Vamos adaptar nossa paleta de cores atribuindo os códigos das subbacias a cada cor.

pal_cores <- cores
names(cores) <- as.character(bacias_id)
head(cores)
#>        11        12        13        14        15        16 
#> "#EDCBCB" "#72E5BB" "#DB7C97" "#639EC8" "#ADAD4F" "#5EE67E"

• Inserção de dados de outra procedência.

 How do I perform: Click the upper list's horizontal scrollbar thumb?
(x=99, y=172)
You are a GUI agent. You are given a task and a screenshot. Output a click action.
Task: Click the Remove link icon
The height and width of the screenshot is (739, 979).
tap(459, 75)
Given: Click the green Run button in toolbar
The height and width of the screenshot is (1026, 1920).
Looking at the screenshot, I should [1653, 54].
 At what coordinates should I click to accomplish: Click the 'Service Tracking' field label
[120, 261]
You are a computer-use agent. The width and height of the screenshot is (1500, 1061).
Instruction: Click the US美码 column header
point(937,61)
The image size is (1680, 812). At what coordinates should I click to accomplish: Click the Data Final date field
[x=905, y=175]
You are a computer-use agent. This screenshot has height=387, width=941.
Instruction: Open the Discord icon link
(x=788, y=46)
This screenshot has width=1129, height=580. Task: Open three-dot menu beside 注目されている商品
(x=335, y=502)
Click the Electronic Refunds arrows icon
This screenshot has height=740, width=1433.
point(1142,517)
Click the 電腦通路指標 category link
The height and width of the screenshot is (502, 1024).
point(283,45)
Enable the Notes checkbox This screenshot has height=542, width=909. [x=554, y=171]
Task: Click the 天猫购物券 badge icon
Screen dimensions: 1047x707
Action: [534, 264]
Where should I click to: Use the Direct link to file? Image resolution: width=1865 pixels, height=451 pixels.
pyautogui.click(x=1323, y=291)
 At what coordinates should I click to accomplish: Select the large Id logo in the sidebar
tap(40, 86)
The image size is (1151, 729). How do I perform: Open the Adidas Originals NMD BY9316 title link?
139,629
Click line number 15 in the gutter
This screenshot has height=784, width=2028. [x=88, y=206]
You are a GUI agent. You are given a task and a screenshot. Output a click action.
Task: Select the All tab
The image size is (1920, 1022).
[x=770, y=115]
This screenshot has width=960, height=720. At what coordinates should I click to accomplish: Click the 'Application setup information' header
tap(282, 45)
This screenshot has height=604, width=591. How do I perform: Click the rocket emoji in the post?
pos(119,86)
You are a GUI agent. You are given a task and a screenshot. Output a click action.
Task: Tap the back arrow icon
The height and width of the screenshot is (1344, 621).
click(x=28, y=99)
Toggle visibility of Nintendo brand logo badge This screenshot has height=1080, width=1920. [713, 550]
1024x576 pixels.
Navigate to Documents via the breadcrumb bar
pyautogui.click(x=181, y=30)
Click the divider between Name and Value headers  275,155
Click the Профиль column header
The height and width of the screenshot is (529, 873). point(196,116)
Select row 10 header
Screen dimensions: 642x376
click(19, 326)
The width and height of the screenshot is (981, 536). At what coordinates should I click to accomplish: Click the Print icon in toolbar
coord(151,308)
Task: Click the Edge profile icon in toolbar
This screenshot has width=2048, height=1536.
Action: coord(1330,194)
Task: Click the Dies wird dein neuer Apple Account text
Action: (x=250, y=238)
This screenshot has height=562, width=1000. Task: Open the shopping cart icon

Plot das subbacias com o ggplot2.

ggp_subb <- ggplot(
  data = bacias_p,
  aes(x, y, fill = as.factor(basin2))
) +
  geom_raster() +
  scale_fill_manual("Subbacias", values = pal_cores) + theme_bw()
ggp_subb

Vamos adaptar a legenda, posicionando-a abaixo do gráfico, diminuindo o tamanho das quadrículas da legenda de cores.

ggp_subb +
  theme(legend.position = "bottom", legend.direction = "horizontal") +
  guides(fill = guide_legend(
    nrow = 4,
    byrow = TRUE,
    title.position = "top", title.hjust = 0.5,
    keywidth = 0.5, keyheight = 0.5
  ))

O resultado final do plot com o ggplot2 ficou visualmente melhor. As opções de customização do ggplot2 são amplas, o nome das funções e de seus argumentos são mais intuitivos, e a documentação é melhor para a visualização de dados espaciais categóricos.

Em geral, a melhor opção é aquela que o usuário domina ou que já usou previamente. Mas se você estiver começando, eu sugeriro usar o ggplot2.


  1. no Fedora Linux a biblioteca correspondente é a v8-314-devel.